__TEXTE FOURNI__
============

La situation sécuritaire à Port-au-Prince atteint des niveaux alarmants, exposant les citoyens à des violences quotidiennes, notamment ceux de la fonction publique. Les gangs contrôlent environ 85 % de la capitale, rendant les déplacements extrêmement dangereux. Face à cette menace, de nombreuses institutions publiques et privées ont choisi de fermer leurs portes ou de relocaliser leurs activités vers des zones plus sûres, comme Delmas et Pétion-Ville. Pourtant, la Banque de la République d’Haïti (BRH) maintient ses opérations en plein cœur du chaos, mettant en danger les employés de l’État qui n’ont d’autre choix que de s’y rendre pour encaisser leurs salaires.
Un calvaire mensuel pour les employés de l’État
Si les employés de la BRH bénéficient de transports blindés, il n’en est pas de même pour les fonctionnaires et prestataires de services de l’administration publique. Pour ces derniers, se rendre à la BRH, situe en plein territoire sous le contrôle des gangs, est un véritable parcours du combattant.
1- Ils doivent payer cinq fois plus cher un taxi-moto pour aller et revenir de la banque.
2- Ces chauffeurs de taxi-moto sont parfois des bandits déguisés ou des informateurs des gangs.
3- Les criminels laissent passer leurs victimes à l’aller, sachant qu’elles ressortiront avec du cash, pour ensuite les braquer sur le chemin du retour.
4- Certains fonctionnaires sont victimes de vols collectifs orchestrés par des gangs qui les attendent au détour des rues désertes.

============

__CONSIGNES__
• A. Relevez toutes les difficultés numérotées que le texte sur la situation sécuritaire à Port-au-Prince attribue aux fonctionnaires qui se rendent à la BRH.
• B. D'après le texte sur la situation sécuritaire à Port-au-Prince, quelle proportion de la capitale les gangs contrôlent-ils ?
• C. Poursuivez la rédaction du texte sur la situation sécuritaire à Port-au-Prince à partir de sa dernière phrase.
Les lignes n'ont aucun lien avec le texte sur la situation sécuritaire à Port-au-Prince.

__LISTE DES LIGNES__
============

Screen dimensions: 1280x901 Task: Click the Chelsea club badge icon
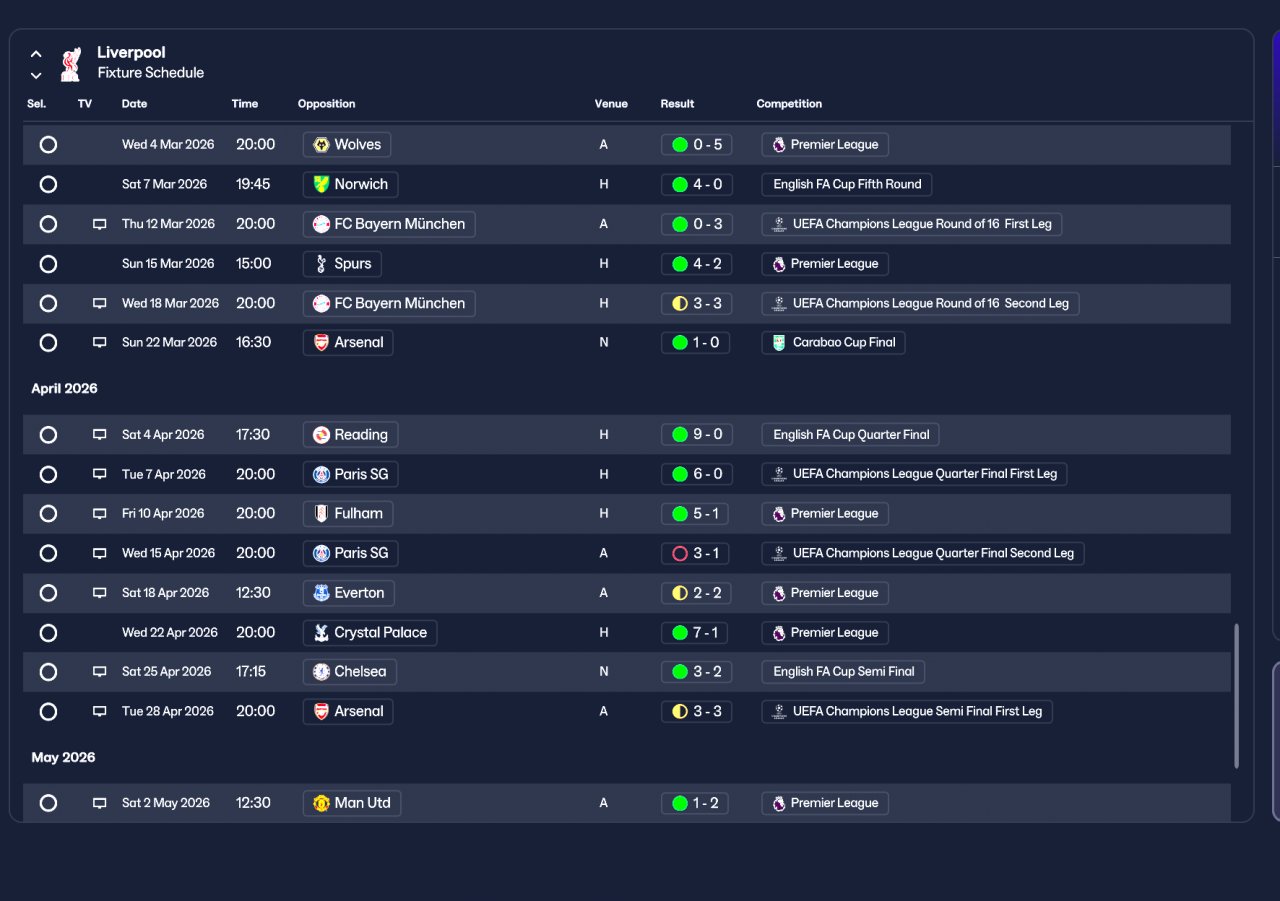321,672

============

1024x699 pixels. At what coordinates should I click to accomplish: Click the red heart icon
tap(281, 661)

============

__RÉPONSES ATTENDUES__
• A.
1. Ils doivent payer un taxi-moto cinq fois plus cher pour l'aller et le retour.
2. Les chauffeurs de taxi-moto sont parfois des bandits déguisés ou des informateurs des gangs.
3. Les criminels les laissent passer à l'aller pour les braquer au retour, quand ils ressortent avec du cash.
4. Certains sont victimes de vols collectifs orchestrés par des gangs qui les attendent au détour des rues désertes.

• B. Environ 85 %.

• C.
Mona, une employée du ministère de l’Éducation, en a fait les frais : « Je suis allée encaisser mon chèque après avoir travaillé tout un mois pour nourrir mes enfants. Sur le chemin du retour, deux hommes armés m’ont bloquée. Ils m’ont tout pris. Maintenant, mes enfants ne peuvent plus aller à l’école. »
De son côté, Ernst Jean-Joseph, un fonctionnaire frustré, fustige l’inaction du gouverneur de la BRH, Ronald Gabriel : « S’il reste en place malgré cette insécurité insoutenable, c’est qu’il est de connivence avec les gangs. Ici, c’est presque un désert. Il n’y a que les gangs et la BRH qui le fréquentent. Les oiseaux de même plumage s’attroupent. »
Des solutions existent, mais la BRH ne bouge pas
Face à cette crise, Ronald Gabriel, le gouverneur de la BRH semble totalement indifférente au sort des citoyens. Pourtant, plusieurs solutions pourraient être envisagées pour réduire les risques :
1- Ouvrir un bureau temporaire dans une zone sécurisée, permettant aux fonctionnaires d’encaisser leurs chèques sans risquer leur vie.
2- Déléguer cette tâche à une banque commerciale, comme la BNC ou la Sogebank, pour éviter aux employés de traverser des zones contrôlées par les gangs.
3- Faciliter les paiements électroniques, afin que les salaires soient directement virés sur des comptes bancaires et non encaissés en liquide.
Une absence totale de leadership
Ronald Gabriel a récemment reconnu que 174 entreprises ont fermé en raison de l’insécurité. Mais aucune mesure concrète n’a été prise pour protéger les employés de la fonction publique, qui sont pourtant au cœur du fonctionnement de l’État.
Pourquoi ce silence ? Pourquoi ces décisions évidentes ne sont-elles pas appliquées ? Faut-il attendre qu’un massacre soit perpétré sur les fonctionnaires dans ces rues désertes pour que la BRH réagisse ?
L’État doit assumer ses responsabilités
Les citoyens haïtiens font déjà preuve de résilience face à l’insécurité. Dans plusieurs quartiers, des habitants érigent des barricades pour se protéger. Mais ces solutions locales ne peuvent pas remplacer une véritable politique de sécurité et de gouvernance.
La BRH, en tant qu’institution centrale, doit protéger non seulement ses employés, mais aussi ceux qu’elle sert. Son refus d’agir envoie un message clair : la vie des fonctionnaires n’a aucune valeur à leurs yeux.
Diriger, c’est prévoir. À quand une vraie réponse de la BRH ?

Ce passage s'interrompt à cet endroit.